Each entry must appear in the answer exactly as written.

• Supplied information:
________

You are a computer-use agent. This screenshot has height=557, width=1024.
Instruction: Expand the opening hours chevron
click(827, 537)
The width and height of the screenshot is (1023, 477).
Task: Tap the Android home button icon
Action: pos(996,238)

________

• Task response:
You are a computer-use agent. This screenshot has height=557, width=1024.
Instruction: Expand the opening hours chevron
click(827, 537)
The width and height of the screenshot is (1023, 477).
Task: Tap the Android home button icon
Action: pos(996,238)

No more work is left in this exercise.